Files
pytorch/torch/csrc/distributed/rpc/py_rref.cpp
Shen Li d5b38984c8 Let RPC return FutureIValue instead of FutureMessage (#37519)
Summary:
Pull Request resolved: https://github.com/pytorch/pytorch/pull/37519

closes #37446

Currently FutureMessage is used in several places:

1. `rpc_async` returns a `FutureMessage` object and we expose it
   as `torch.distributed.rpc.Future`. From applications perspective,
   they are expecting a `py::object` instead of a `Message`, and we
   do the conversion in the `Future.wait()` pybind method.
2. RPC autograd profiler takes `FutureMessage` and installs
   callbacks to it. The profiler actually only need a `Future<T>`
   and does not care what `T` is.
3. `OwnerRRef` exposes a `getFuture()` API which returns a
   `FutureMessage`. This `FutureMessage` will be marked completed
   when the value referenced by the `OwnerRRef` is ready.
   `OwnerRRef` does not need it to be a Message type either, it
   actually creates an empty `Message` to mark the `Future`.

The above places are using `FutureMessage`, but they don't really
need a `Message`, and `Message` is a communication layer type that
applications or profiler or the RRef shouldn't be aware of.

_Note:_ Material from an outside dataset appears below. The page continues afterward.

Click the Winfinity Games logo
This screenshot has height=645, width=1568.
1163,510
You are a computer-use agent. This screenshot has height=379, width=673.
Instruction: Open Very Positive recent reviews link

Another motivation for making this change is that for async RPC
UDF #36071, we are going to allow application to call
`markCompleted` in Python. If we still use `FutureMessage`, then
in the `markCompleted` pybind function, it needs to convert the
provided `py::object` into a specific message type, which is
leaking communication layer code to pybind functions. Even if
this is doable, we will have two entities (RPC agent and pybind
Python frontend) accessing the same request callback logic. This is too messy.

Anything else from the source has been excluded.